▶ _Problem description_: Please make an exact transcription of all the data that follows.
===== Extracted data
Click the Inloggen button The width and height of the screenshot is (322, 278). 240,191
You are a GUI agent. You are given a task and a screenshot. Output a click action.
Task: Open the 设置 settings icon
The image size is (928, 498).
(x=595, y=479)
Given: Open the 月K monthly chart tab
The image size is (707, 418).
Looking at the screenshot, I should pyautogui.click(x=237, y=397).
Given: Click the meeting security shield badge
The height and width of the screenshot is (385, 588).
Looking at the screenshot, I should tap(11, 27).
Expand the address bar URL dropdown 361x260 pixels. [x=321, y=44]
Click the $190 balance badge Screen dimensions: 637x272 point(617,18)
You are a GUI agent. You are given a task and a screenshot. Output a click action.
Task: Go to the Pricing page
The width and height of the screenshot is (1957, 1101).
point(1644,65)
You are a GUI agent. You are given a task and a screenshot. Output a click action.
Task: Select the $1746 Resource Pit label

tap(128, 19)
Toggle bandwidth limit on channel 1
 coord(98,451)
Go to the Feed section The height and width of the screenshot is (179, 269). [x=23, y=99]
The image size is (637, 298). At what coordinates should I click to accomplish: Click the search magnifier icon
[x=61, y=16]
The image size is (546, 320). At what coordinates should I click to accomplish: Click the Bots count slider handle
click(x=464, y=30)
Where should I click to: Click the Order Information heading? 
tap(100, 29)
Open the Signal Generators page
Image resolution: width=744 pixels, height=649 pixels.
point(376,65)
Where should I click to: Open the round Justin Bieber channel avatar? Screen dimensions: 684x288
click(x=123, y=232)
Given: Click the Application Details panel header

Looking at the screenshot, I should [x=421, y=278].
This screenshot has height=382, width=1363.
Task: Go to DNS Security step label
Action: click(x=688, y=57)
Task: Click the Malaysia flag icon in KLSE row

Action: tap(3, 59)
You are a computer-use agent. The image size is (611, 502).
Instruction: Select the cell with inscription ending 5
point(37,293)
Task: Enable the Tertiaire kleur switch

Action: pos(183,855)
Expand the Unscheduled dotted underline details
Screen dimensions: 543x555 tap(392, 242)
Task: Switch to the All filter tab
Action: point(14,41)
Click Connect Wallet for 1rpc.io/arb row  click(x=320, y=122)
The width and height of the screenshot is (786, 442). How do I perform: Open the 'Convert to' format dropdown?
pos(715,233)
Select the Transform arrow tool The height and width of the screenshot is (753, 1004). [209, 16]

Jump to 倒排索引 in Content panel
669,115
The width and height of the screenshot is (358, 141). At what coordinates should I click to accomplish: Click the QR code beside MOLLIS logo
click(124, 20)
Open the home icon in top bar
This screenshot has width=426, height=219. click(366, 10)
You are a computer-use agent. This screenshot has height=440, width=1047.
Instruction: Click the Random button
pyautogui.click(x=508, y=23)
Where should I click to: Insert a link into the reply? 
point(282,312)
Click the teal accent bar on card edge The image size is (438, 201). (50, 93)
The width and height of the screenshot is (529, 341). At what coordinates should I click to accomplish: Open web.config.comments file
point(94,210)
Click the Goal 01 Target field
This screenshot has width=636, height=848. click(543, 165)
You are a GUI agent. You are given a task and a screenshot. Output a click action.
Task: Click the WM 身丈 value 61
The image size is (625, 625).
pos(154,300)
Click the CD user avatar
==========
▶ _Response_:
Click the Inloggen button The width and height of the screenshot is (322, 278). 240,191
You are a GUI agent. You are given a task and a screenshot. Output a click action.
Task: Open the 设置 settings icon
The image size is (928, 498).
(x=595, y=479)
Given: Open the 月K monthly chart tab
The image size is (707, 418).
Looking at the screenshot, I should pyautogui.click(x=237, y=397).
Given: Click the meeting security shield badge
The height and width of the screenshot is (385, 588).
Looking at the screenshot, I should tap(11, 27).
Expand the address bar URL dropdown 361x260 pixels. [x=321, y=44]
Click the $190 balance badge Screen dimensions: 637x272 point(617,18)
You are a GUI agent. You are given a task and a screenshot. Output a click action.
Task: Go to the Pricing page
The width and height of the screenshot is (1957, 1101).
point(1644,65)
You are a GUI agent. You are given a task and a screenshot. Output a click action.
Task: Select the $1746 Resource Pit label

tap(128, 19)
Toggle bandwidth limit on channel 1
 coord(98,451)
Go to the Feed section The height and width of the screenshot is (179, 269). [x=23, y=99]
The image size is (637, 298). At what coordinates should I click to accomplish: Click the search magnifier icon
[x=61, y=16]
The image size is (546, 320). At what coordinates should I click to accomplish: Click the Bots count slider handle
click(x=464, y=30)
Where should I click to: Click the Order Information heading? 
tap(100, 29)
Open the Signal Generators page
Image resolution: width=744 pixels, height=649 pixels.
point(376,65)
Where should I click to: Open the round Justin Bieber channel avatar? Screen dimensions: 684x288
click(x=123, y=232)
Given: Click the Application Details panel header

Looking at the screenshot, I should [x=421, y=278].
This screenshot has height=382, width=1363.
Task: Go to DNS Security step label
Action: click(x=688, y=57)
Task: Click the Malaysia flag icon in KLSE row

Action: tap(3, 59)
You are a computer-use agent. The image size is (611, 502).
Instruction: Select the cell with inscription ending 5
point(37,293)
Task: Enable the Tertiaire kleur switch

Action: pos(183,855)
Expand the Unscheduled dotted underline details
Screen dimensions: 543x555 tap(392, 242)
Task: Switch to the All filter tab
Action: point(14,41)
Click Connect Wallet for 1rpc.io/arb row  click(x=320, y=122)
The width and height of the screenshot is (786, 442). How do I perform: Open the 'Convert to' format dropdown?
pos(715,233)
Select the Transform arrow tool The height and width of the screenshot is (753, 1004). [209, 16]

Jump to 倒排索引 in Content panel
669,115
The width and height of the screenshot is (358, 141). At what coordinates should I click to accomplish: Click the QR code beside MOLLIS logo
click(124, 20)
Open the home icon in top bar
This screenshot has width=426, height=219. click(366, 10)
You are a computer-use agent. This screenshot has height=440, width=1047.
Instruction: Click the Random button
pyautogui.click(x=508, y=23)
Where should I click to: Insert a link into the reply? 
point(282,312)
Click the teal accent bar on card edge The image size is (438, 201). (50, 93)
The width and height of the screenshot is (529, 341). At what coordinates should I click to accomplish: Open web.config.comments file
point(94,210)
Click the Goal 01 Target field
This screenshot has width=636, height=848. click(543, 165)
You are a GUI agent. You are given a task and a screenshot. Output a click action.
Task: Click the WM 身丈 value 61
The image size is (625, 625).
pos(154,300)
Click the CD user avatar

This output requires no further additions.